What the Socratic/Platonic/Aristotelian tradition (among others) contributed to our understanding of human ethos, is that ethics is profoundly political, and hence liberty, can only be made manifest in a polity, in a nominal context (the natural context being all mind-independent factors that influence or determine human qua materially constituted entity).

It is pointless to think of a certain human’s liberty as being present in nihilo as no such exalted being exists. Rather and as republicanism also asserts (and even minarchists admit), liberty is actually rendered possible by the constitutional order, and is, I would argue, contingent on both the vertical and horizontal relations—the distribution of power—within the polity.

This is a broad understanding of freedom, constistent with a holistic approach to social science that conceives of both agency and structure. It emphasises the contextuality of human experience. To that end, such social-cultural forces as structural poverty, implicit racism, gender politics, are understood as limitations to overall freedom—they condition the behaviour and prospects of individual agents operating within their constraints.

The point is that “less state” does not automatically lead to “more liberty”, or vice versa. The inherent complexity of human experience, the fact that “experience” is immanent and emergent, suggests that one had better avoid sloppy assumptions, especially if/when these inform a government’s reform agenda.

De-politicisation

I have dedicated a series of posts on the subject. Instead of rephrasing my arguments, at the risk of tiring the reader, I provide the list of articles to read:

Suffice to state that the “de-politicisation” of economic policy and instruments thereof is central to the EMU’s quasi-confederal technocracy.

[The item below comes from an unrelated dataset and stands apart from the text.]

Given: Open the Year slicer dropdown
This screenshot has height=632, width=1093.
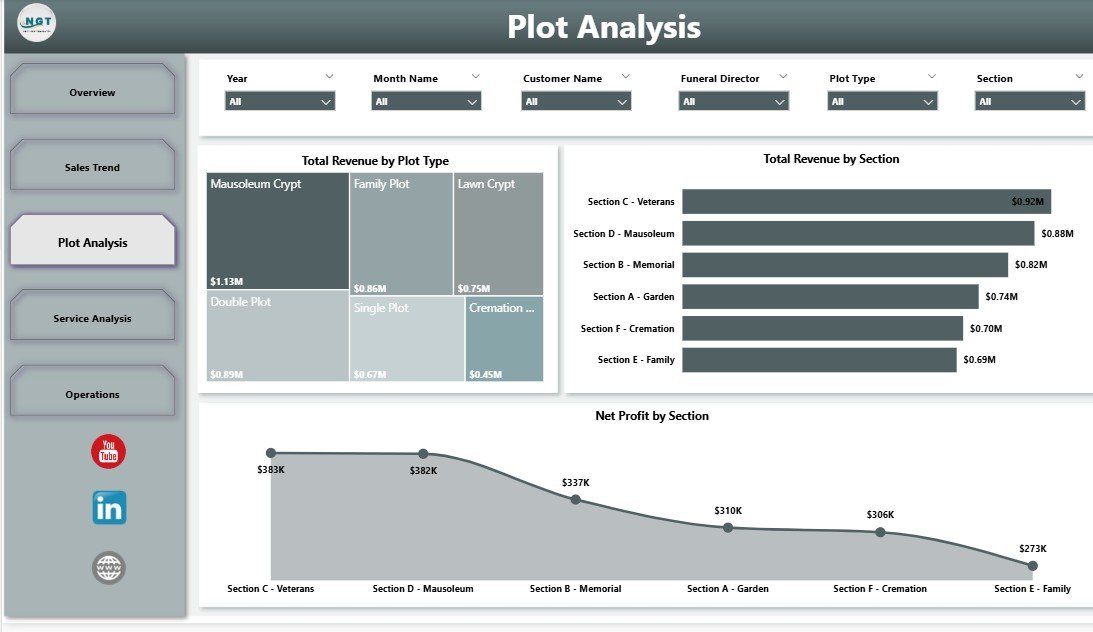Looking at the screenshot, I should click(324, 100).
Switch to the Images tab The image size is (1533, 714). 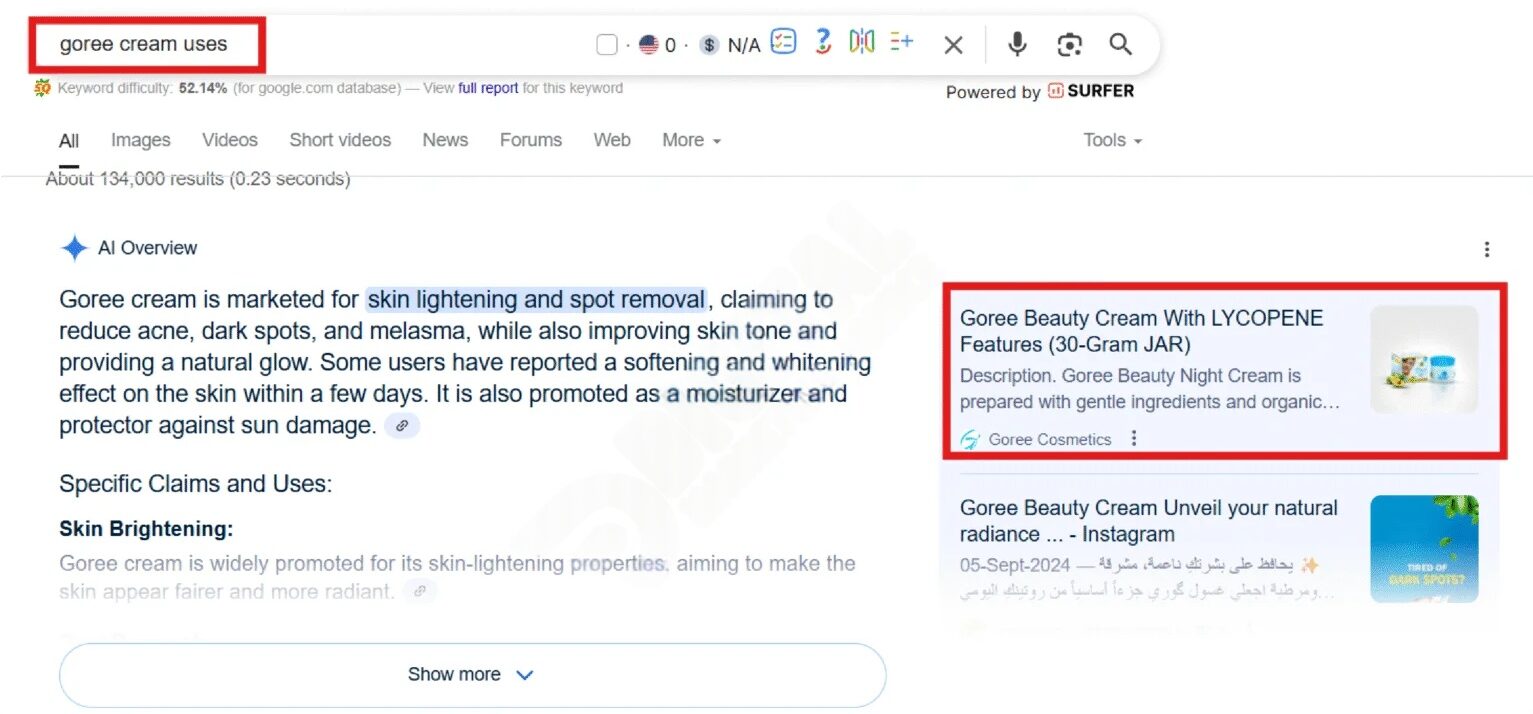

Politics, all too politics

The gist is that inter-disciplinary methods need to be applied to matters of politics. Reducing the inherent complexity of human affairs to relatively simple magnitudes that are tailored to the requirements of any given political agenda, is bad science and narrow-minded politics.

The euro is a political project that is rooted in Europe’s history of integration:

  • it rests on the principle of “common rules without common politics”;
  • it extends and preserves the gradualist approach to integration;
  • it engenders heteronomy by virtue of lacking a genuine, constitution-based political sphere;
  • it strengthens inter-governmentalism by being founded on inter-state treaties, including a couple outside the community acquis, and by trusting excessive power to an opaque, quasi-legal entity: the Eurogroup.

Furthermore, the euro is underpinned by a brand of neoliberalism that is:

  • statist in the crony capitalist sense;
  • scientistic in that its class ideology is concealed by a patina of science;
  • anti-democratic in that it expects its rules to have a permanent character and be applied automatically regardless of prevailing social-political conditions;
  • technocratic in that it effectively places technical experts in the position of making qualitative judgements—an accountable politician’s job.

Given all of the above, the EMU’s specifics are anything but a suboptimal state of affairs caused by unfavourable conditions. They are so by design, even if certain of the broader architecture’s flaws may have been exacerbated by the vicissitudes of international capitalism.

The euro as is reflects the balance of political power within our localities and across the Union. It can be changed for the better, provided a cogent narrative for its reform gains enough momentum. This requires time, effort, and commitment, all while avoiding the fatalistic fallacy of “no alternatives” to the neoliberal juggernaut.